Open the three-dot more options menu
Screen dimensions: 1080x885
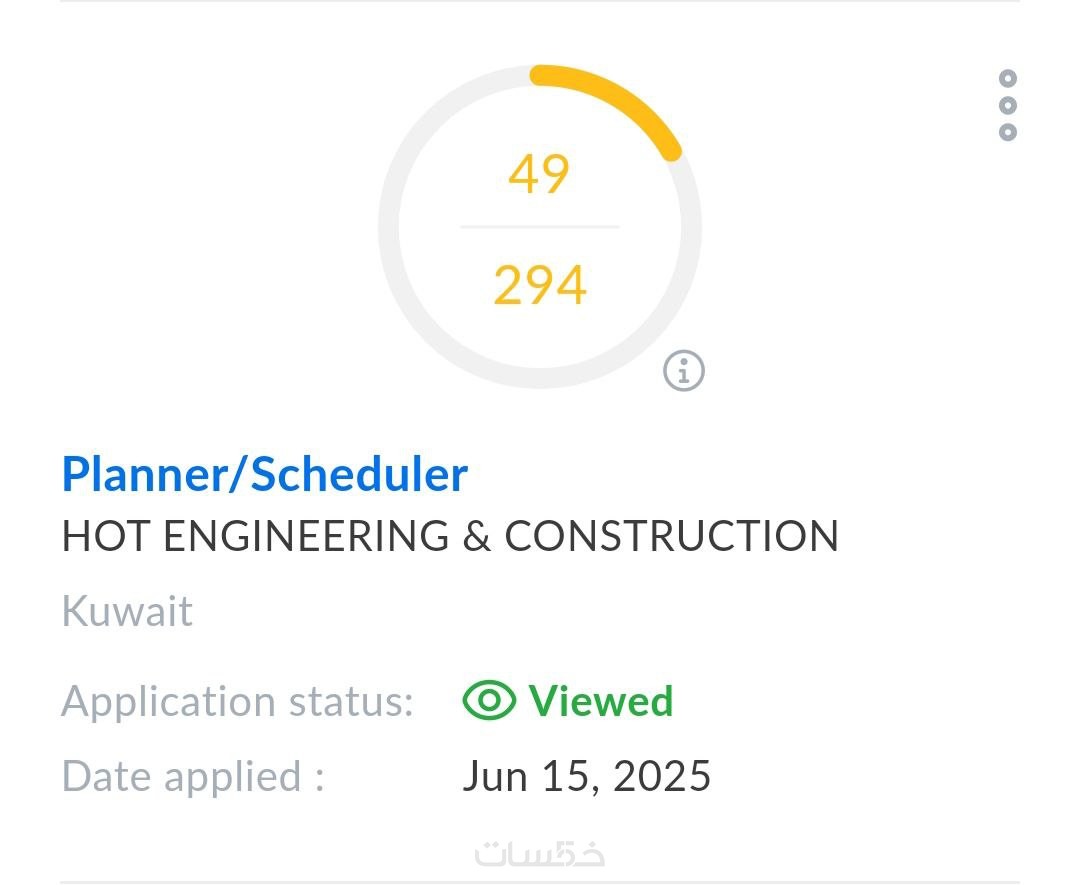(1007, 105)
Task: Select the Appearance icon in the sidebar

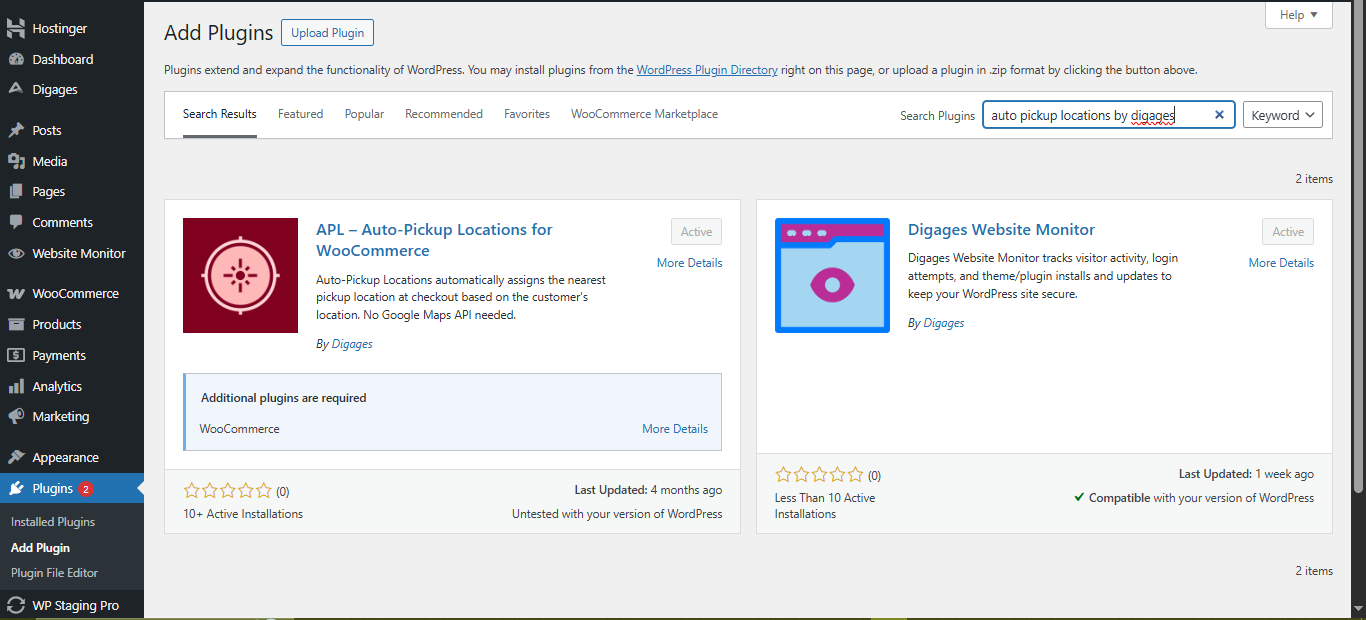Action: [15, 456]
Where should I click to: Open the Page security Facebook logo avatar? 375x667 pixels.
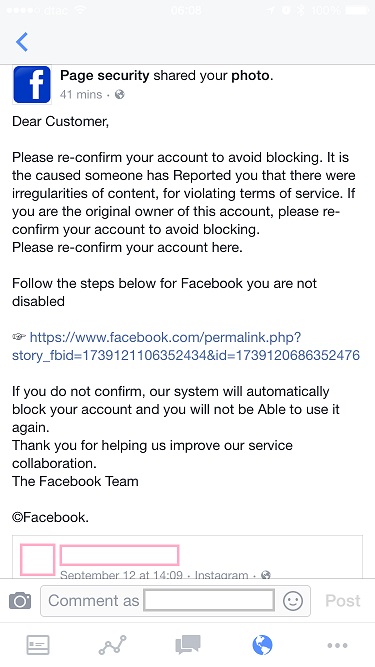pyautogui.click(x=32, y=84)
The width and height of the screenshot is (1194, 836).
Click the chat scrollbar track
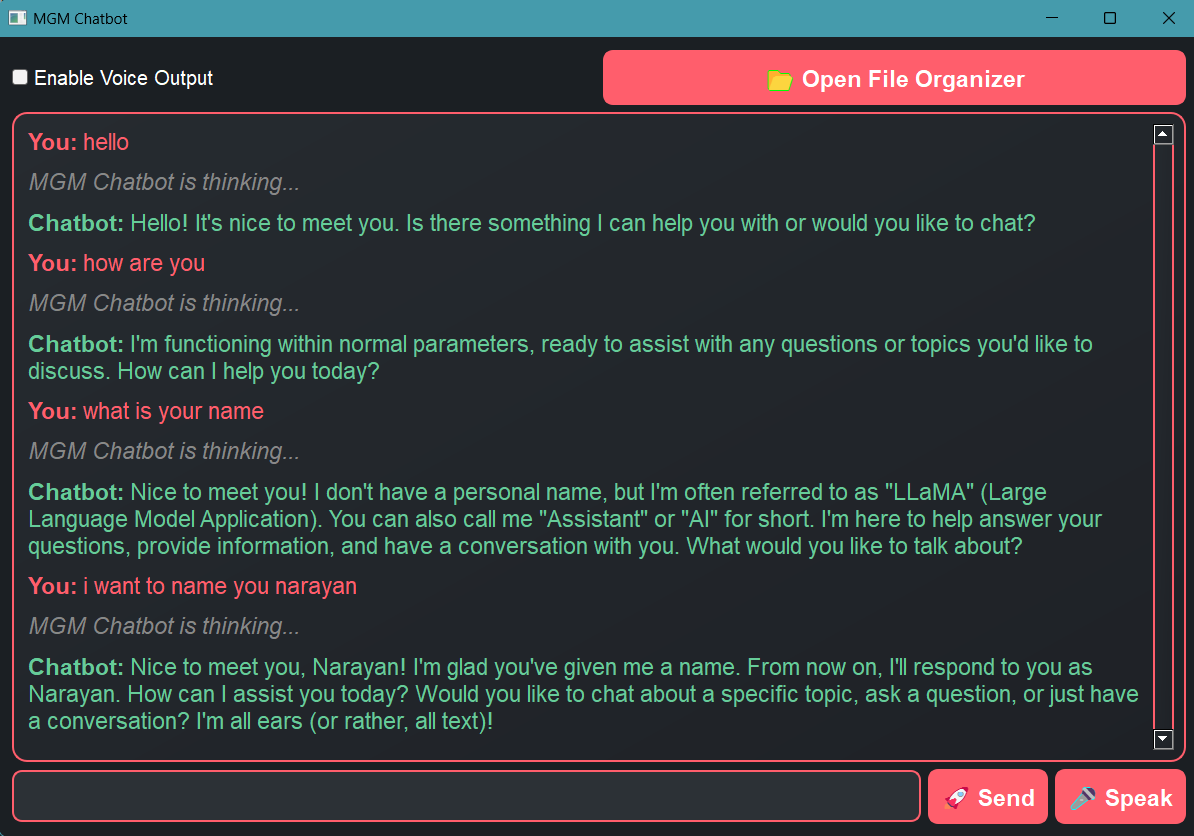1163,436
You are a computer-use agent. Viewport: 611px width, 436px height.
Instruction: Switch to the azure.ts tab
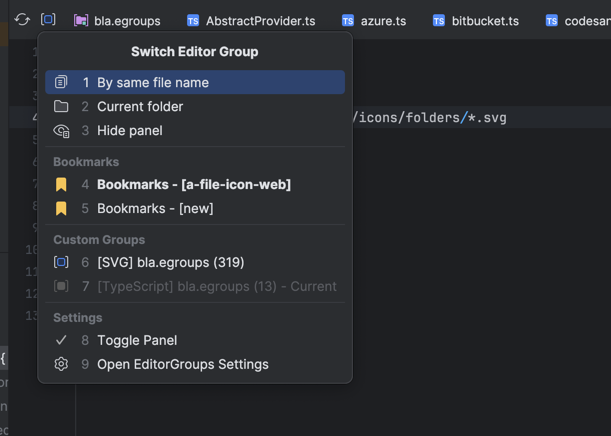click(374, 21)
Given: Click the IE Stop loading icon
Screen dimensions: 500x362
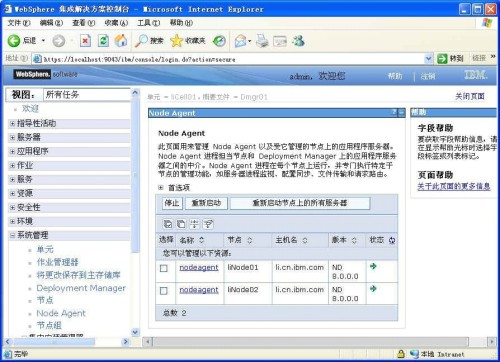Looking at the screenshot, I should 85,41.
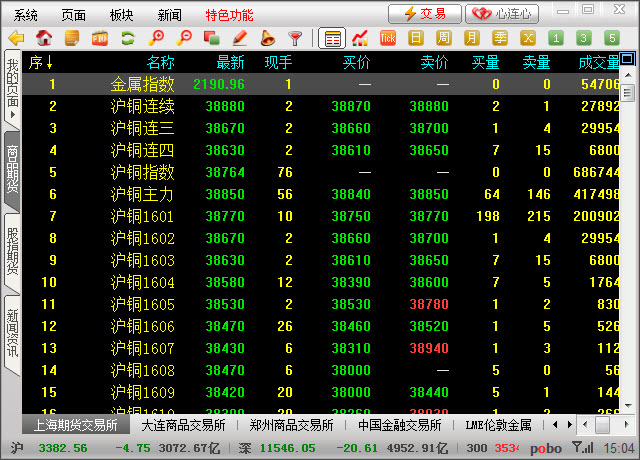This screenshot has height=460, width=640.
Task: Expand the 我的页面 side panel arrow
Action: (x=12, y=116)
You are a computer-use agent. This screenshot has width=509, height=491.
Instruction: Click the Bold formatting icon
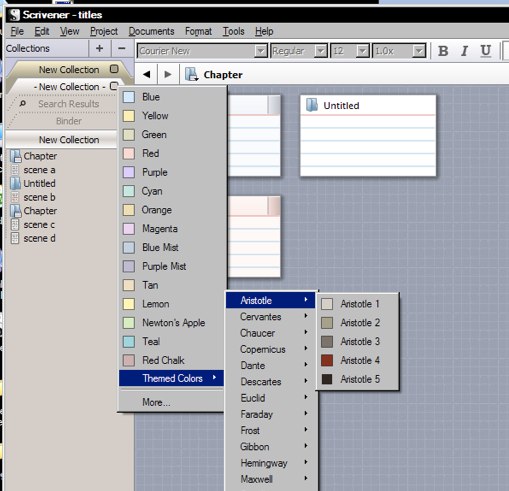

What the exercise asks => Using the data above, state the number of lines that contain the word "agent"; add nothing else.

Task output => 2